Quentin Argoud-Puy, 27 ans, a grandi avec son frère sur l’exploitation familiale. C'est la passion du métier qui l'a conduit à poursuivre ses études supérieures dans le domaine agricole (BTS et Licence). Après avoir perfectionné son savoir-faire en transformation fromagère dans une exploitation voisine, Quentin s'est lancé cet automne dans la construction de sa propre fromagerie sur l’exploitation familiale, pour produire du bleu du Vercors-Sassenage. Son ambition : fabriquer un fromage fermier de qualité constante tout au long de l’année en réponse à un marché connaissant une demande croissante de fromage authentique et de caractère. Quentin fait par ailleurs partie du syndicat des jeunes agriculteurs du Vercors, composé d’une trentaine de jeunes dynamiques et motivés par la filière.

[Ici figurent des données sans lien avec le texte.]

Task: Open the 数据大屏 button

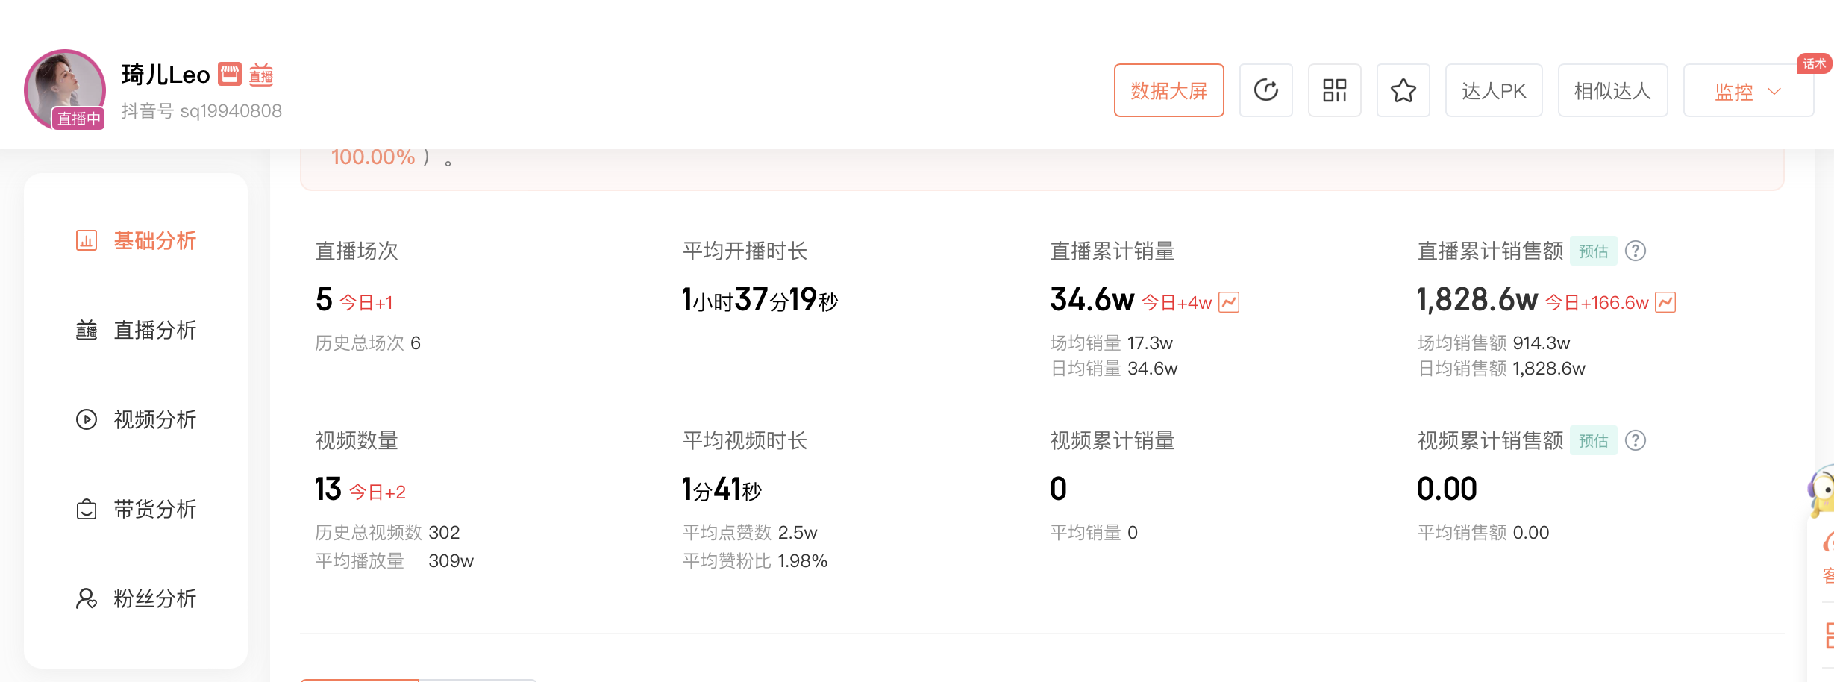Action: [1168, 90]
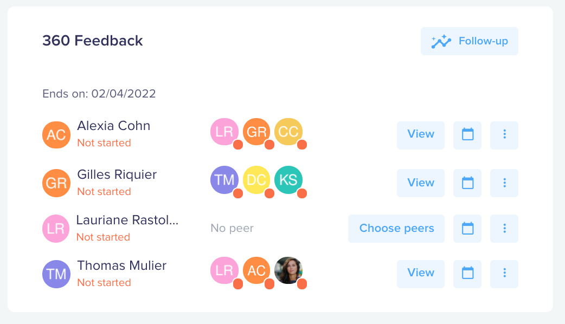Click the photo peer avatar for Thomas Mulier
The width and height of the screenshot is (565, 324).
pos(288,270)
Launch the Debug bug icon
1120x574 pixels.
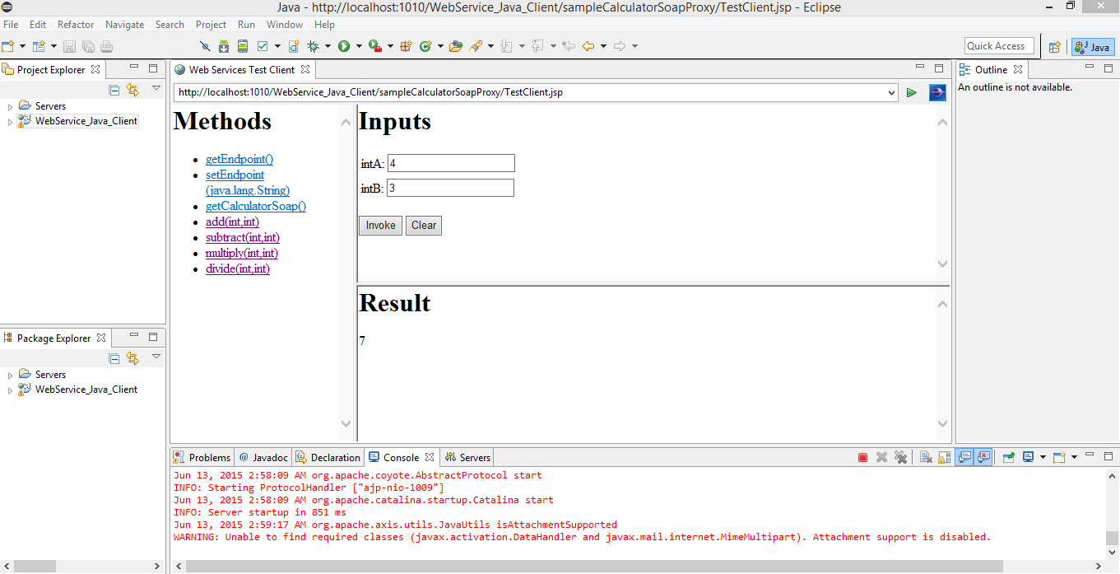[313, 46]
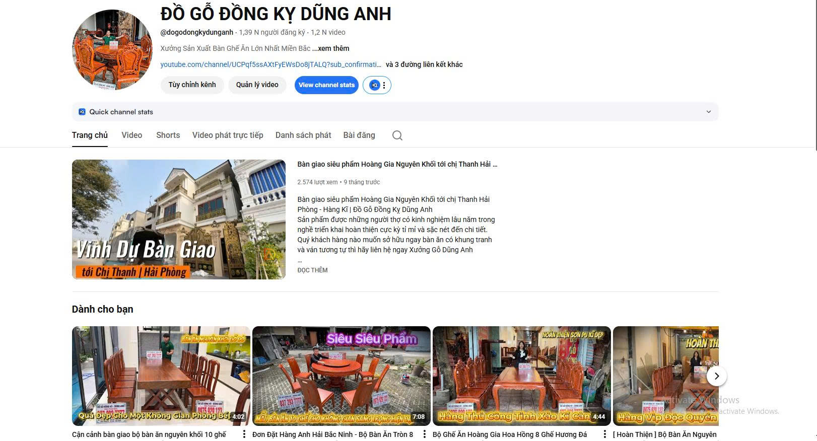
Task: Click the View channel stats button
Action: click(326, 85)
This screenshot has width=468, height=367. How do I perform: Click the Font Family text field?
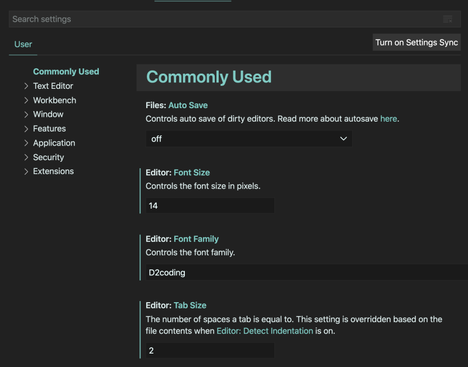304,272
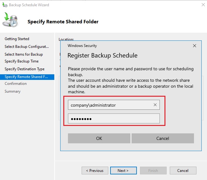
Task: Go to the Getting Started step
Action: click(x=17, y=39)
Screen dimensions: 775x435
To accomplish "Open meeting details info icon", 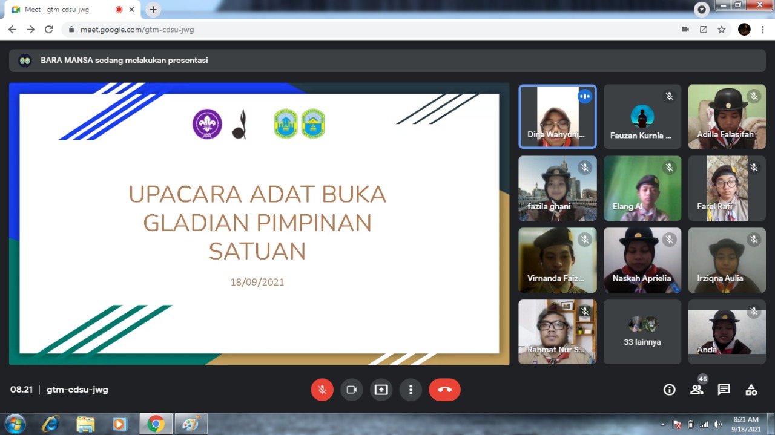I will pos(669,390).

Nathan aura le plaisir de représenter sa fratrie au SIA le samedi 25 et le dimanche 26 février, il partagera avec le grand public son savoir-faire en tant que transformateur fermier de bleu du Vercors-Sassenage.

 

Victor SchimmelVictor Schimmel : le fromage en héritage

Victor Schimmel, 24 ans, a grandi dans le Lot. Sa vocation, il la doit à son voisin qui lui enseigne le métier d’agriculteur. De fil en aiguille, cet intérêt naissant devient la direction qu’il choisit pour son avenir professionnel, en obtenant son diplôme en agriculture et fromagerie. Victor est arrivé il y a trois ans à la ferme de Roche Rousse Saint-Martin-en-Vercors dans l’objectif d’être le troisième associé de ce GAEC qui correspond à ses attentes : un troupeau  dimension humaine dont le lait est transformé en produit de qualité et bio tels que le bleu du Vercors-Sassenage AOP et vendu en circuits courts. À cela s'ajoute une culture de proximité avec le troupeau, pour Victor, la production d'un produit n'est pas seulement affaire de technique, mais également de liens tissés avec les bêtes. Victor est le nouvel associé de la ferme depuis le 1er août 2020.

Eddy Blanc-Pâques

Eddy Blanc-Pâques : une histoire tardive mais passionnelle avec l'agriculture

Eddy Blanc-Pâques, 30 ans, a baigné dans la ferme familiale toute son enfance. Pourtant, ce n'est que plus tardivement après des expériences professionnelles éclectiques que son attachement et son intérêt se concrétisent pour le cœur d'activité familiale. Installé en 2013 pour remplacer son père après son départ à la retraite à la ferme de la Cerisière, il est aujourd’hui très impliqué dans les différentes gouvernances des structures agricoles de son territoire. Parmi ces dernières, la structure coopérative Vercors-Lait dans laquelle il valorise sa production de lait. Quand il n'est pas  la ferme, Eddy est saisonnier à la station d'Autrans-Méaudre en Vercors. Amoureux de son métier, il aspire à échanger et faire de la pédagogie autour du monde agricole et de ses spécificités.